* _WHAT YOU HAVE TO DO_: Can you output all of the material below line for line, with nothing changed, added, or left out?

* _DATA FOR THE TASK_:
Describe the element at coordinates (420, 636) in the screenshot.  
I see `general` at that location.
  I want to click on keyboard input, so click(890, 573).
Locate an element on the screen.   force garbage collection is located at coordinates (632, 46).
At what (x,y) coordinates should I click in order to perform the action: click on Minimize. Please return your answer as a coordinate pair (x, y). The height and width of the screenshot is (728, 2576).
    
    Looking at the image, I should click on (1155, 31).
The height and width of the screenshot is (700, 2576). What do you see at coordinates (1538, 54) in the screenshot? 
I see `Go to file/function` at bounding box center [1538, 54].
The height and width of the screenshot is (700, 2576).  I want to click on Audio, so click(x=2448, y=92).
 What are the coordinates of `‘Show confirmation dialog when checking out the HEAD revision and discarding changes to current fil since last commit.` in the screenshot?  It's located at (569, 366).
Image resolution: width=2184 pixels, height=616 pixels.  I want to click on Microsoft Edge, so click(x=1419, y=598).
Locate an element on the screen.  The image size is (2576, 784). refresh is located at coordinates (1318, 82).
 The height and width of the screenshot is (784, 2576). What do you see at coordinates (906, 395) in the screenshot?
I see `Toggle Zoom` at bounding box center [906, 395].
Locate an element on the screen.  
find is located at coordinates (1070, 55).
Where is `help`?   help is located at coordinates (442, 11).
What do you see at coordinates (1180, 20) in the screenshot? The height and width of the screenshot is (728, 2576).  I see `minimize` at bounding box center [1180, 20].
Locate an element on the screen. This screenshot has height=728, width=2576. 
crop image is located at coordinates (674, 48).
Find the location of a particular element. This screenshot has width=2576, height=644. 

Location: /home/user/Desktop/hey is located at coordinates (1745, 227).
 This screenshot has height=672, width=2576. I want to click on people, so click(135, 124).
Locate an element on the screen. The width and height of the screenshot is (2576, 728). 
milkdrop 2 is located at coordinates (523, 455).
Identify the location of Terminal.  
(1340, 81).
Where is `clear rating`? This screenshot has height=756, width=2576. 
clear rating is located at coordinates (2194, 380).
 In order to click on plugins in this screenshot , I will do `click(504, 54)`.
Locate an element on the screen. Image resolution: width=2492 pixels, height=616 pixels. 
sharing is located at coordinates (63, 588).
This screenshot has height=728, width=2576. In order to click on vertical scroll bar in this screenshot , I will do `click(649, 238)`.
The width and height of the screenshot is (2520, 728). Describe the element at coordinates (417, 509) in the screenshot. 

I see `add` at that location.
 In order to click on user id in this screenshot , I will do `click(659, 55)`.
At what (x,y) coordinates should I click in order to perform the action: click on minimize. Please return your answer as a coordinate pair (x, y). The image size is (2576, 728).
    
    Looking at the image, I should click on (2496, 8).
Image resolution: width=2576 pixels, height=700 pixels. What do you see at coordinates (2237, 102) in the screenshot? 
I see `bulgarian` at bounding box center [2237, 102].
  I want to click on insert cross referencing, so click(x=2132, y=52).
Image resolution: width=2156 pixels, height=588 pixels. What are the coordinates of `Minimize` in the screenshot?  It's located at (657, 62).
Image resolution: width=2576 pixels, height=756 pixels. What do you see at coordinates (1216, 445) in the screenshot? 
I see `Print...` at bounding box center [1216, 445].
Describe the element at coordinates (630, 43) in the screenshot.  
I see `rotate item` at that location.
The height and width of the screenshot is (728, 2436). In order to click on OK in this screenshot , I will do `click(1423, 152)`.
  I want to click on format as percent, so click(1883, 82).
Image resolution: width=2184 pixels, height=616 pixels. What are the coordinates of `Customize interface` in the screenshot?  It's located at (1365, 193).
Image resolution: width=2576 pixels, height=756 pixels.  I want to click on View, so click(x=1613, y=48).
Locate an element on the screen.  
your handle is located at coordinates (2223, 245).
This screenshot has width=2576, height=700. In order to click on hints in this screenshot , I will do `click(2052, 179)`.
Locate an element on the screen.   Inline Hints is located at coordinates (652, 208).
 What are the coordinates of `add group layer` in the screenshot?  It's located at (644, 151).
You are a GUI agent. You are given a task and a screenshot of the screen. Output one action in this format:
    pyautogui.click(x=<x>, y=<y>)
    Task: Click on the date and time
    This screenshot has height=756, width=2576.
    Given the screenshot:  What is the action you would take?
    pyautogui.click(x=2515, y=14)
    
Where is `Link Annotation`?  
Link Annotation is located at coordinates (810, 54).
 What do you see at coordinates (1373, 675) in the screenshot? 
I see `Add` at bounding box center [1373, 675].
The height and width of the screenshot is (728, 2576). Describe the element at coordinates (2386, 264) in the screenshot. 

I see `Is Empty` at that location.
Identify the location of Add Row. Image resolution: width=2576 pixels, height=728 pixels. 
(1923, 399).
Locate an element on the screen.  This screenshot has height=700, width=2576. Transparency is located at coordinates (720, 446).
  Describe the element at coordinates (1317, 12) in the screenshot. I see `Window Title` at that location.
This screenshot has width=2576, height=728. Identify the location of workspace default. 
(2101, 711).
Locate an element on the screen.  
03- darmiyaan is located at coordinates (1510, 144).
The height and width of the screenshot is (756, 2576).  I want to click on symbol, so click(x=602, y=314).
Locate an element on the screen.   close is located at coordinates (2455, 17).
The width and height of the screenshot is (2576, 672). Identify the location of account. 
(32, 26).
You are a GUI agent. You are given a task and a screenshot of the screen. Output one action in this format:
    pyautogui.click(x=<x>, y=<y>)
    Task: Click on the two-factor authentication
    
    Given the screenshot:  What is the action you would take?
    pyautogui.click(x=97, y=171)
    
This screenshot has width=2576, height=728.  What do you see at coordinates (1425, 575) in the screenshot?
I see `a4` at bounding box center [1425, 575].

* _OUTPUT OF THE EXERCISE_:
Describe the element at coordinates (420, 636) in the screenshot.  
I see `general` at that location.
  I want to click on keyboard input, so click(890, 573).
Locate an element on the screen.   force garbage collection is located at coordinates (632, 46).
At what (x,y) coordinates should I click in order to perform the action: click on Minimize. Please return your answer as a coordinate pair (x, y). The height and width of the screenshot is (728, 2576).
    
    Looking at the image, I should click on (1155, 31).
The height and width of the screenshot is (700, 2576). What do you see at coordinates (1538, 54) in the screenshot? 
I see `Go to file/function` at bounding box center [1538, 54].
The height and width of the screenshot is (700, 2576).  I want to click on Audio, so click(x=2448, y=92).
 What are the coordinates of `‘Show confirmation dialog when checking out the HEAD revision and discarding changes to current fil since last commit.` in the screenshot?  It's located at (569, 366).
Image resolution: width=2184 pixels, height=616 pixels.  I want to click on Microsoft Edge, so click(x=1419, y=598).
Locate an element on the screen.  The image size is (2576, 784). refresh is located at coordinates (1318, 82).
 The height and width of the screenshot is (784, 2576). What do you see at coordinates (906, 395) in the screenshot?
I see `Toggle Zoom` at bounding box center [906, 395].
Locate an element on the screen.  
find is located at coordinates (1070, 55).
Where is `help`?   help is located at coordinates (442, 11).
What do you see at coordinates (1180, 20) in the screenshot? The height and width of the screenshot is (728, 2576).  I see `minimize` at bounding box center [1180, 20].
Locate an element on the screen. This screenshot has height=728, width=2576. 
crop image is located at coordinates (674, 48).
Find the location of a particular element. This screenshot has width=2576, height=644. 

Location: /home/user/Desktop/hey is located at coordinates (1745, 227).
 This screenshot has height=672, width=2576. I want to click on people, so click(135, 124).
Locate an element on the screen. The width and height of the screenshot is (2576, 728). 
milkdrop 2 is located at coordinates (523, 455).
Identify the location of Terminal.  
(1340, 81).
Where is `clear rating`? This screenshot has height=756, width=2576. 
clear rating is located at coordinates (2194, 380).
 In order to click on plugins in this screenshot , I will do `click(504, 54)`.
Locate an element on the screen. Image resolution: width=2492 pixels, height=616 pixels. 
sharing is located at coordinates (63, 588).
This screenshot has height=728, width=2576. In order to click on vertical scroll bar in this screenshot , I will do `click(649, 238)`.
The width and height of the screenshot is (2520, 728). Describe the element at coordinates (417, 509) in the screenshot. 

I see `add` at that location.
 In order to click on user id in this screenshot , I will do `click(659, 55)`.
At what (x,y) coordinates should I click in order to perform the action: click on minimize. Please return your answer as a coordinate pair (x, y). The image size is (2576, 728).
    
    Looking at the image, I should click on (2496, 8).
Image resolution: width=2576 pixels, height=700 pixels. What do you see at coordinates (2237, 102) in the screenshot? 
I see `bulgarian` at bounding box center [2237, 102].
  I want to click on insert cross referencing, so click(x=2132, y=52).
Image resolution: width=2156 pixels, height=588 pixels. What are the coordinates of `Minimize` in the screenshot?  It's located at (657, 62).
Image resolution: width=2576 pixels, height=756 pixels. What do you see at coordinates (1216, 445) in the screenshot? 
I see `Print...` at bounding box center [1216, 445].
Describe the element at coordinates (630, 43) in the screenshot.  
I see `rotate item` at that location.
The height and width of the screenshot is (728, 2436). In order to click on OK in this screenshot , I will do `click(1423, 152)`.
  I want to click on format as percent, so click(1883, 82).
Image resolution: width=2184 pixels, height=616 pixels. What are the coordinates of `Customize interface` in the screenshot?  It's located at (1365, 193).
Image resolution: width=2576 pixels, height=756 pixels.  I want to click on View, so click(x=1613, y=48).
Locate an element on the screen.  
your handle is located at coordinates (2223, 245).
This screenshot has width=2576, height=700. In order to click on hints in this screenshot , I will do `click(2052, 179)`.
Locate an element on the screen.   Inline Hints is located at coordinates (652, 208).
 What are the coordinates of `add group layer` in the screenshot?  It's located at (644, 151).
You are a GUI agent. You are given a task and a screenshot of the screen. Output one action in this format:
    pyautogui.click(x=<x>, y=<y>)
    Task: Click on the date and time
    This screenshot has height=756, width=2576.
    Given the screenshot:  What is the action you would take?
    pyautogui.click(x=2515, y=14)
    
Where is `Link Annotation`?  
Link Annotation is located at coordinates (810, 54).
 What do you see at coordinates (1373, 675) in the screenshot? 
I see `Add` at bounding box center [1373, 675].
The height and width of the screenshot is (728, 2576). Describe the element at coordinates (2386, 264) in the screenshot. 

I see `Is Empty` at that location.
Identify the location of Add Row. Image resolution: width=2576 pixels, height=728 pixels. 
(1923, 399).
Locate an element on the screen.  This screenshot has height=700, width=2576. Transparency is located at coordinates (720, 446).
  Describe the element at coordinates (1317, 12) in the screenshot. I see `Window Title` at that location.
This screenshot has width=2576, height=728. Identify the location of workspace default. 
(2101, 711).
Locate an element on the screen.  
03- darmiyaan is located at coordinates (1510, 144).
The height and width of the screenshot is (756, 2576).  I want to click on symbol, so click(x=602, y=314).
Locate an element on the screen.   close is located at coordinates (2455, 17).
The width and height of the screenshot is (2576, 672). Identify the location of account. 
(32, 26).
You are a GUI agent. You are given a task and a screenshot of the screen. Output one action in this format:
    pyautogui.click(x=<x>, y=<y>)
    Task: Click on the two-factor authentication
    
    Given the screenshot:  What is the action you would take?
    pyautogui.click(x=97, y=171)
    
This screenshot has width=2576, height=728.  What do you see at coordinates (1425, 575) in the screenshot?
I see `a4` at bounding box center [1425, 575].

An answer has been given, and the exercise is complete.